La crisis económica era tan grave y tan amarga la vida cotidiana de los trabajadores por “la mendicidad en que se hallan reducidos y por ella a la más estrecha miseria”, que algunos decidieron escribir al monarca una súplica con tintes apocalípticos, que se conserva en el Archivo Municipal. Hablaban de “la ruina de nuestras mujeres e hijos” y aventuraban que “nuestra desgracia va continuando hasta que llegue el momento de nuestro exterminio”. Sin embargo, orgullosos de su condición de trabajadores, no solicitaban socorros o limosnas, sino que pedían a Fernando VII que “se sirva dictar las providencias oportunas para que los empresarios cumplan religiosamente lo pactado”.

El documento, fechado el 26 de julio de 1825, iba firmado, en “nombre de todos los oficiales trabajadores de las Rs. Fábricas de esta ciudad”, por José Felipe, Toribio Juárez, Andrés de Andrés, Jorge García y Juan de Blas, que podemos considerar con razón como los primeros sindicalistas de la Guadalajara del siglo XIX. Una acción meritoria, pues vuelto el régimen absolutista al país dos años atrás y todavía no recuperada la ciudad de los asesinatos tumultuarios de José Marlasca y Julián Antonio Moreno, era muy arriesgado señalarse públicamente en defensa de los obreros de la ciudad.

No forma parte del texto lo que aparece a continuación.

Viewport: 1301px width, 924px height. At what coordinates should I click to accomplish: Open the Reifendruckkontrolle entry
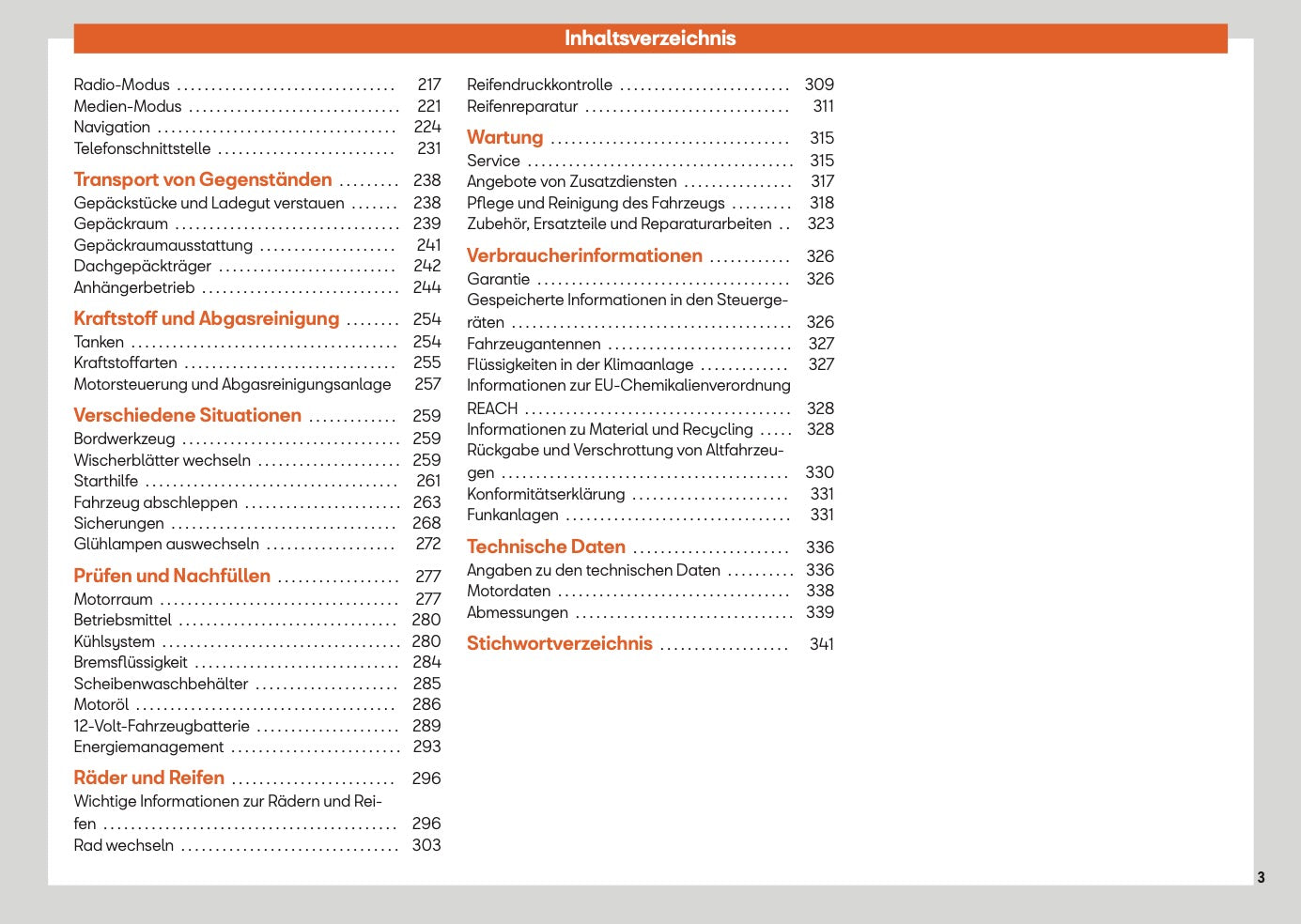539,85
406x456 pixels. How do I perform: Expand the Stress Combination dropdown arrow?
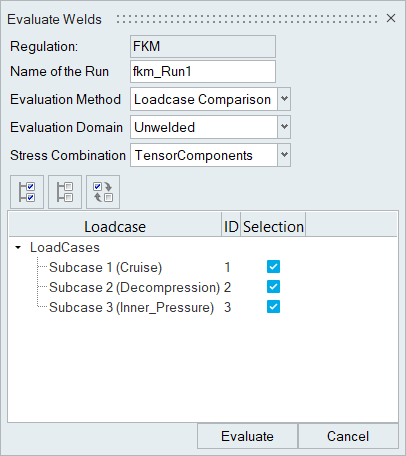click(284, 155)
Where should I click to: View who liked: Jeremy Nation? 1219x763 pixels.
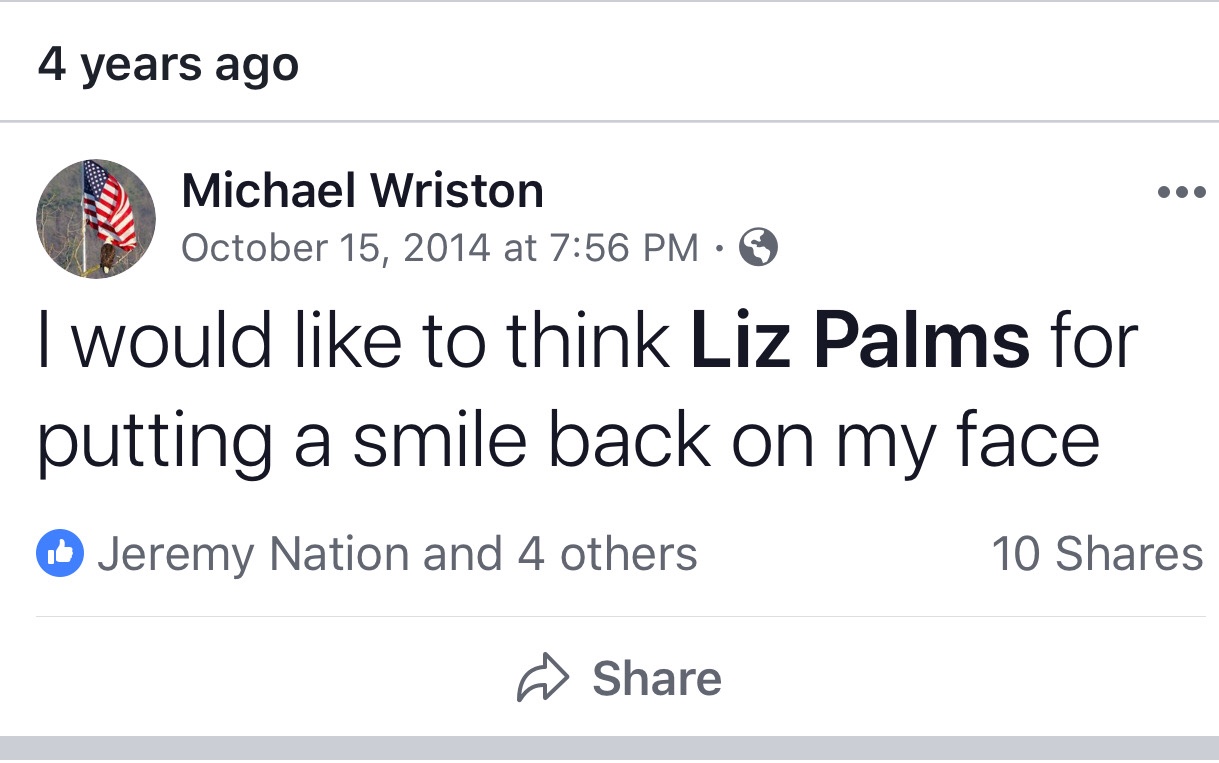click(253, 554)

Plano de Guadalajara. 1813.

Tres semanas después, el Ayuntamiento aprobó un documento que avalaba lo escrito por los trabajadores y servía como carta de presentación de su súplica ante el rey. Los firmantes –José de Cáceres, Guillermo Pérez Oñana, José Oñez de la Torre, Félix de Hita, Vicente Berdura, José García, Ramón Boyteberg, José Martín Malagón y Francisco Batanero- describían “la extrema miseria en que gimen” los obreros y la impotencia del concejo “viendo mendigar a infinitas familias”. También aseguraban que los trabajadores permanecían “distantes de cometer los crímenes y escesos a que forzosamente obliga la indigencia”, a causa de “la honradez que adquirieron y conservan desde su cuna”.

Sin embargo, nada se hizo. Los empresarios franceses no revitalizaron la fábrica, el rey se desentendió del asunto, los trabajadores perdieron su empleo y Guadalajara empañó su brillo para volver a exhibir su decadencia. Pero hace ahora doscientos años un grupo de tejedores, arriesgándolo todo en tiempos muy difíciles, nos dio una lección de solidaridad obrera y de amor a esta ciudad. Y así merece ser hoy recordado, para no olvidar cuánto debe Guadalajara a sus vecinos trabajadores.